Na origem, a parte agravante intentou Ação de Rescisão Contratual em desfavor de J.F VASCONCELOS GOMES FILHO, postulando tutela jurisdicional para condenar a parte agravada ao pagamento de multa rescisória e danos morais oriundos de contrato, o qual prevê, dentre outros acertos, a eleição do foro competente para dirimir litígios como sendo o da Comarca de Timon/MA.
Nas razões recursais (ID Num. 16892121), a agravante afirma que é pessoa de parcos recursos e, diante da sua hipossuficiência frente à recorrida, imobiliária plenamente consolidada na cidade de Timon- MA, deve ser aplicado ao caso o Código de Defesa do Consumidor, em especial quanto à eleição de foro e inversão do ônus probatório.
Por fim, a parte agravante postula a concessão do efeito para suspender a decisão impugnada e, posteriormente, desconstituir a decisão de declínio de competência, a fim de reconhecer a competência da 7ª Vara Cível da Comarca de Teresina/PI para julgar o caso.
Indeferido o pedido de efeito suspensivo (ID. 16901618).
Devidamente intimada, a parte agravada não apresentou contrarrazões.
Diante da recomendação do Ofício Circular 174/2021 – OJOI/TJPI/PRESIDENCIA/GABJAPRE/GABJAPRES2, deixei de enviar os autos ao Ministério Público Superior, ante a ausência de interesse público a justificar sua atuação.
É o relatório.
Inclua-se em pauta virtual.
VOTO
Presentes os pressupostos de admissibilidade recursal e estando a matéria tratada inserida no rol das hipóteses previstas no art. 1.015 do CPC, conheço do presente Agravo de Instrumento.
Na hipótese dos autos, em síntese, trata-se de Agravo de Instrumento contra decisão declinatória de jurisdição, na qual o juízo singular, ao analisar as preliminares apresentadas em contestação, reconheceu a inderrogabilidade de cláusula de eleição de foro no contrato entabulado entre as partes e por consequência a sua incompetência para processar e julgar a ação anulatória de negócio jurídico originária do presente recurso, determinando, assim, a remessa dos autos ao foro de Timon/MA.
Pois bem.
Afirma a agravante que o caso deve ser analisado sob a ótica da legislação consumerista em razão de se tratar de contrato de adesão, em que é parte hipossuficiente, no sentido técnico e fático, e restar caracterizado a sua dificuldade de acesso à justiça.

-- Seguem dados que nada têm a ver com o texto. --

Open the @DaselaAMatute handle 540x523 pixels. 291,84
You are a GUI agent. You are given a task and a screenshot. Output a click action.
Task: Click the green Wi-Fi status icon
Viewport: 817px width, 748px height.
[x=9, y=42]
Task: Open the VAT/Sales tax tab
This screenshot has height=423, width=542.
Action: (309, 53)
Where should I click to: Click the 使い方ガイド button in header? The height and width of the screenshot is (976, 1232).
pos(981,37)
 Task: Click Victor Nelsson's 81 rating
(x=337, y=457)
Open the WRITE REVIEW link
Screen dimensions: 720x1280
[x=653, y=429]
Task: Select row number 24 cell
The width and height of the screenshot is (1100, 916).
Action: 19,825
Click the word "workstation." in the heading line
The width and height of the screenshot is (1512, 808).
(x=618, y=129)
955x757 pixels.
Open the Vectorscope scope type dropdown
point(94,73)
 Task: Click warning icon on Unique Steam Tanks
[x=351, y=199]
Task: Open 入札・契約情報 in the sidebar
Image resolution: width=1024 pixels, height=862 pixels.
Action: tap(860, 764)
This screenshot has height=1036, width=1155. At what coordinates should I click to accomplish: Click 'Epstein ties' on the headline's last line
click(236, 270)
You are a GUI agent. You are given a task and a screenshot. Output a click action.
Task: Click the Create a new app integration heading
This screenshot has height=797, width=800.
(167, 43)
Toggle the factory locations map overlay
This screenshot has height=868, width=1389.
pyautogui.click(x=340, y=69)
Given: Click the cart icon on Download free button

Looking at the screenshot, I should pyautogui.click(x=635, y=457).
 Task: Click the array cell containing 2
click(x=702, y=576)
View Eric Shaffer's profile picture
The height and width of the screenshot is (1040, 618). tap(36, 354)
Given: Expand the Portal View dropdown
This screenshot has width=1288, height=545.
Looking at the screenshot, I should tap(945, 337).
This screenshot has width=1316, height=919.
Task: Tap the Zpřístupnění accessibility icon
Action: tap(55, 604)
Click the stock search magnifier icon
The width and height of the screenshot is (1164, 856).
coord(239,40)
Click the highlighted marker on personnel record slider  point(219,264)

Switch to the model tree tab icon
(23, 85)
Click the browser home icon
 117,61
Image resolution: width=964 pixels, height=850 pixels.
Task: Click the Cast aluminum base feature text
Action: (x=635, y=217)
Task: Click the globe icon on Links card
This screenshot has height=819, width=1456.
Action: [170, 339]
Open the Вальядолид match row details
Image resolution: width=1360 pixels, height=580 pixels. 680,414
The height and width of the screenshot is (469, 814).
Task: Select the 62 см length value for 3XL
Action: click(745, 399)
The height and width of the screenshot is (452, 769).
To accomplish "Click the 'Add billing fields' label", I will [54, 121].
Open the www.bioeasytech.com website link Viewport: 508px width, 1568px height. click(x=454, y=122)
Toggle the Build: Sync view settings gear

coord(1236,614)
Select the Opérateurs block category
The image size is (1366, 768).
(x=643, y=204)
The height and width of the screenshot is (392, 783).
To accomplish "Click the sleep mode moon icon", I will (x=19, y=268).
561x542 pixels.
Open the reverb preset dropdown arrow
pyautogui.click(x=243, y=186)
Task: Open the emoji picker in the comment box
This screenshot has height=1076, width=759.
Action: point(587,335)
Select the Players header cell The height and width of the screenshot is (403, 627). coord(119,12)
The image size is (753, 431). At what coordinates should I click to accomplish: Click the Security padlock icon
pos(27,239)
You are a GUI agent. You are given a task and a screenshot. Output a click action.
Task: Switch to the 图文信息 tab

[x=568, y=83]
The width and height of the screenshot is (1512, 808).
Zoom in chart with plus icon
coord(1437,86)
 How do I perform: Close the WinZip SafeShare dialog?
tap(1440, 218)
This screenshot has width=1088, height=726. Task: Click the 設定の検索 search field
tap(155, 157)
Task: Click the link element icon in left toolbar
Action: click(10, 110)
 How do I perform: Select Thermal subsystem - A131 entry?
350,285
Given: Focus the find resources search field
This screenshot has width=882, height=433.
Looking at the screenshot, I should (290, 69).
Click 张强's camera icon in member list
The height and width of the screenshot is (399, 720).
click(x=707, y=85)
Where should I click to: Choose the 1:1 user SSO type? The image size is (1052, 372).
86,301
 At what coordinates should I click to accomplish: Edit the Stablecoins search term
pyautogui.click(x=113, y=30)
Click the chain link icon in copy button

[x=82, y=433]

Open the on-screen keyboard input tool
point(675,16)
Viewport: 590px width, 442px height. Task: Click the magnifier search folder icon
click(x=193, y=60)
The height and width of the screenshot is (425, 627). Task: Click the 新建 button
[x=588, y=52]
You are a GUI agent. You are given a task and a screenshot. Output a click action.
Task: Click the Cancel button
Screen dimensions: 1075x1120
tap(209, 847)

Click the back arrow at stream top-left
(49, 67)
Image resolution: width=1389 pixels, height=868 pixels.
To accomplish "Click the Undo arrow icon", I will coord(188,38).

Sobre o tema, o STJ possui entendimento consolidado de que a mera desigualdade econômica ou financeira dos litigantes não significa hipossuficiência apta a afastar a cláusula de eleição de foro. Vejamos:
“EMBARGOS DE DIVERGÊNCIA EM RECURSO ESPECIAL. PROCESSUAL CIVIL. EXCEÇÃO DE INCOMPETÊNCIA. CONTRATO DE DISTRIBUIÇÃO. AÇÃO DE INDENIZAÇÃO. CONTRATO DE ADESÃO. CLÁUSULA DE ELEIÇÃO DE FORO. VALIDADE. EMBARGOS DE DIVERGÊNCIA ACOLHIDOS E PROVIDOS. 1. A jurisprudência desta Corte preconiza que, via de regra, para que se declare a invalidade de cláusula de eleição de foro, é necessária a presença conjunta de, ao menos, três requisitos: a) que a cláusula seja aposta em contrato de adesão; b) que o aderente seja reconhecido como pessoa hipossuficiente (de forma técnica, econômica ou jurídica); e c) que isso acarrete ao aderente dificuldade de acesso à Justiça. 2. Ademais, a mera desigualdade de porte econômico entre as partes proponente e aderente não caracteriza automática hipossuficiência econômica ensejadora do afastamento do dispositivo contratual de eleição de foro. 3. Na espécie, equivocou-se o v. acórdão embargado, pois não fora adequadamente justificado, nas instâncias ordinárias, o reconhecimento da hipossuficiência do aderente. 4. Embargos de divergência conhecidos e providos. (STJ - EREsp: 1707526 PA 2017/0282603-1, Relator: Ministro RAUL ARAÚJO, Data de Julgamento: 27/05/2020, S2 - SEGUNDA SEÇÃO, Data de Publicação: DJe 01/06/2020
Neste caso, verifica-se que o agravante celebrou contrato de compra e venda de um lote de terreno localizado no Município de Timon- MA, no valor de R$ 21.400,00 (vinte e um mil e quatrocentos reais).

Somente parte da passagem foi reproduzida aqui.